TASK INSTRUCTIONS =>
a) Copy the text of the cash-pay surgery passage between "David Bailie, MD, owner" and "but not greedy.", inclusive.
b) Continue the cash-pay surgery passage from its last sentence.
--- SUPPLIED PASSAGE Enclosed Below ---
As CMS and private insurance hurdles persist, some spine and orthopedic surgeons see a solution in cash pay options.
This model has already been successful despite early obstacles, for surgeons like Ara Deukmedjian, MD.
“Initially when I opted out, there was a significant decline in my business because Medicare patients represented 50 percent of my patients and they basically decided they would just go elsewhere for care,” Dr. Deukmedjian said. “However, as my reputation in the community grew as a high quality provider, Medicare patients became more determined that they would have me as their surgeon because they did not want complications with their surgery. So they chose to pay me cash for their services. The cash rate was usually somewhere between 200 percent to 400 percent of the Medicare fee.”
David Bailie, MD, owner of Scottsdale-based Arizona Institute for Sports Knees and Shoulders, also moved to a cash basis model and has thrived without insurance contracts. One important piece of advice is to be fair but not greedy.
--- End of Enclosed SUPPLIED PASSAGE ---
--- RECORDED INFORMATION Enclosed Below ---
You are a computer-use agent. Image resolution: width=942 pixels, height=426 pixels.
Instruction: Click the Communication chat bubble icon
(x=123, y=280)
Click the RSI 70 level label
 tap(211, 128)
--- End of Enclosed RECORDED INFORMATION ---
--- RECORDED INFORMATION Enclosed Below ---
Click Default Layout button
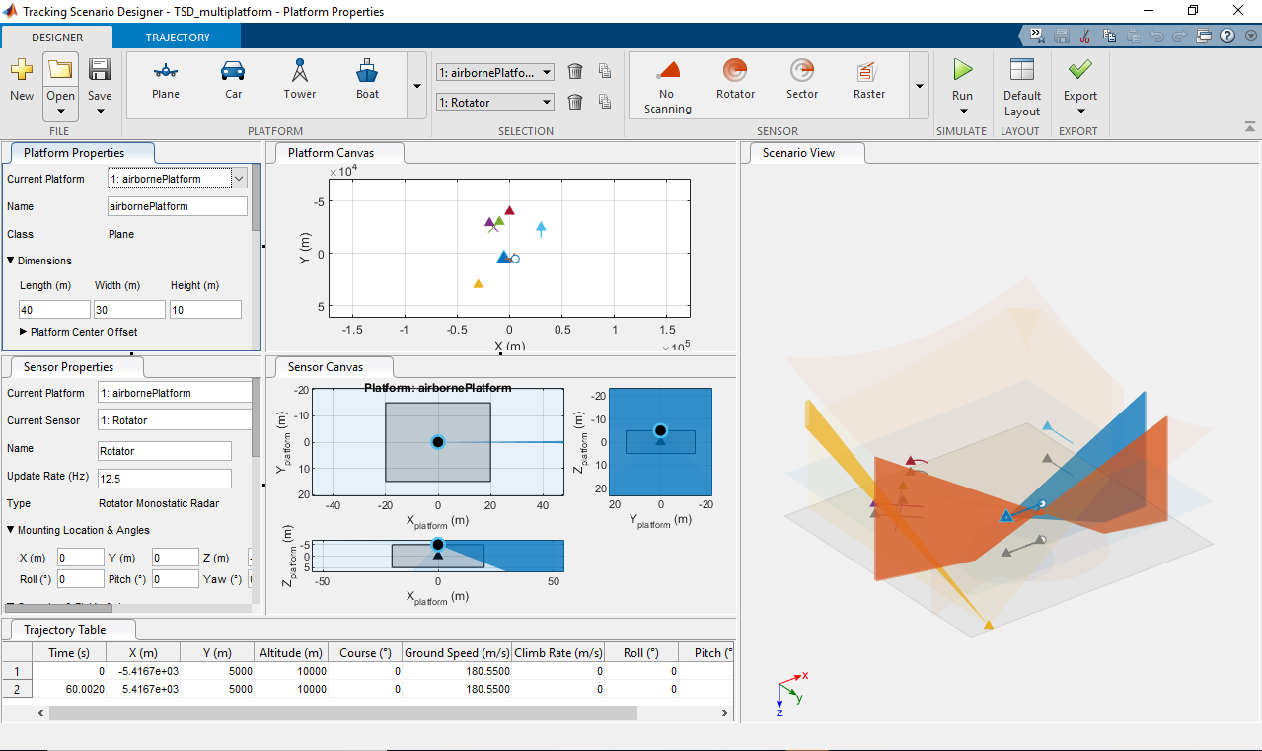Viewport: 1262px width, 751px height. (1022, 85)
--- End of Enclosed RECORDED INFORMATION ---
--- RECORDED INFORMATION Enclosed Below ---
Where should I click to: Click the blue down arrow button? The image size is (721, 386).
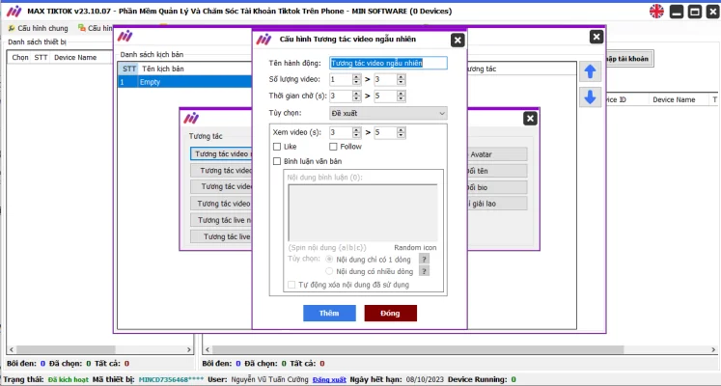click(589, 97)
--- End of Enclosed RECORDED INFORMATION ---
RESULTS OF THE EXERCISE =>
a)
David Bailie, MD, owner of Scottsdale-based Arizona Institute for Sports Knees and Shoulders, also moved to a cash basis model and has thrived without insurance contracts. One important piece of advice is to be fair but not greedy.

b)
“Be fair and transparent — don’t price gouge,” Dr. Bailie said. “If you’ve been in practice long enough, you know what you’re getting paid from insurance, and you know what you think is fair. So for rotator tear costs, I have a small, medium, large and massive fee schedule. If I get into a medium-sized tear and I already charged the patient, and it’s way worse, I don’t change the [price]. That’s my risk for not being able to figure that out ahead of time. I’m fair and transparent with everything. I turn a lot of people away from surgery who are willing to pay because I don’t think they need it … Over time, that reputation gets even stronger.”
And with more recent concerns, such as Elevance Health’s plan to penalize facilities with out-of-network providers, out-of-pocket pay may be the only option for some patients.
“If physicians don’t take their insurance, because of this anti competitive behavior, then their patients will lose access to their doctors, and it will drive up their out-of-pocket costs,” Brian Gantwerker, MD, said. “Some patients can’t afford that, but a lot of patients will opt to maybe even pay out of pocket until they can go to open enrollment and then drop Blue Cross as a carrier. Blue Cross will then lose the premiums from those patients and then have to raise the premiums on the remaining patients, which will again drive up costs and drive patients out of their networks. It’s a very foolish behavior that’s going to only end up hurting their bottom line, and I think, drive us faster and faster to a single payer system.”